Thursday, April 28, 2005

wounds heal

Those two words arose at dawn and wound immediately yielded a first line referring to pain, bleeding and love. So the bleeding wounds of an anonymous slave-woman and of Saint Agatha have dripped into today's reflections.
I'll swallow the pain that bleeds from your love's wound.

I'll bear your cruelty until judgment day.

That day, when truth lies bare, you'll beg for life

And I will stare at your beloved face.


#1221: From Rumi's Kolliyaat-e Shams-e Tabrizi

I found this verse perplexing when trying to visualize Shams as the one begging for life on judgment day. Why would he do that? He would, I would guess, be re-enacting the moment of his death, telling of how he died at the hands of murderers while begging for his life to be spared. And what is Rumi doing simply staring? This is the most bewildering quatrain confronting me since I started this exercise, this daily discipline of writing out of selected Rumi verses from the Kolliyaat-e Shams-e Tabrizi.

It's easy to forget or ignore the pain of those who care about the one in the most immediate pain. Shams lost his life but Rumi lost Shams and he may here be questioning which is the greater pain. Similarly, we can but wonder at the pain of her children when the slave-mother was killed before their very eyes.
A child who came between her legs was smeared with the blood that was there.

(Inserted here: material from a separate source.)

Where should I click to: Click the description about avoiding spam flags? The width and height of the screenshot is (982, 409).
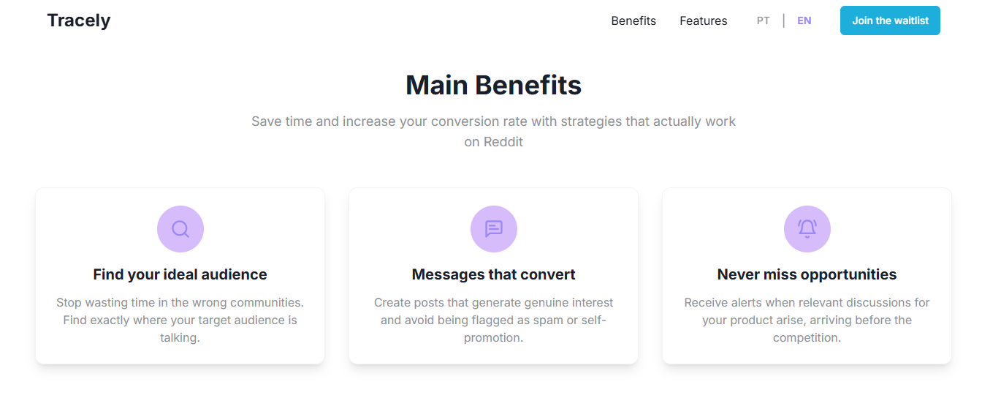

This sentence can be interpreted in two ways: perhaps the slave-woman was pregnant and the slaying brought on a miscarriage, or perhaps one of her sons had approached and come between her legs at those final moments. The first interpretation is the more plausible and it seems that her innocent unborn child also lost its life to the movement that would support Mo's determination to eliminate opposing voices and thus have his opinions elevated to eternal truths.

In the scene of Saint Agatha's martyrdom, her female friend is in evident pain as she clutches a cloth to Agatha's chest. This is a direct personal grief that would have no time for blame, only sadness at what has transpired. The martyrdom is a result of a conflict of values between emerging Christianity and Roman political power and Agatha is simply caught in between. Perhaps if she had expressed those Christian values more quietly her life might have been spared. Who knows? Only judgment day will tell, when the truth is laid bare.

There is certainly a fine line between a reckless opposition to tyrannical authority and a cowardly submission to it. I rather fancy that Shams followed in the footsteps of an earlier great mystic, Al-Hallaj, who was cruelly executed on a charge of heresy, most famously for asserting "I am the Truth" and thus identifying himself with one of the 99 names of Allah. This is a similar extreme claim to the one of Jesus:
John 14:6 (KJV)

Jesus saith unto him, I am the way, the truth, and the life: no man cometh unto the Father, but by me.

If we look back at the history of great social change, there is often a martyr at the start, someone who will put the new value, the new truth, ahead of their own life. Once that strong statement has been made then others can follow taking lesser risks. I see the martyrdom of Giordano Bruno and the close escape from martyrdom of Galileo as a close parallel. I also see Shams as paving a similar way which was later fulfilled more cautiously by Rumi.

Today, we still have these reckless (but probably necessary) martyrs and I would put Theo van Gogh squarely into that category. Salmon Rushdie took a tentative step but withdrew to safety while van Gogh left himself far too easily open to martyrdom. It might be taking centuries, starting with an anonymous slave-woman and passing through Al-Hallaj and Shams through to Theo van Gogh, but sooner or later the truth will prevail and the Qur'an will be revealed for the shit that it is.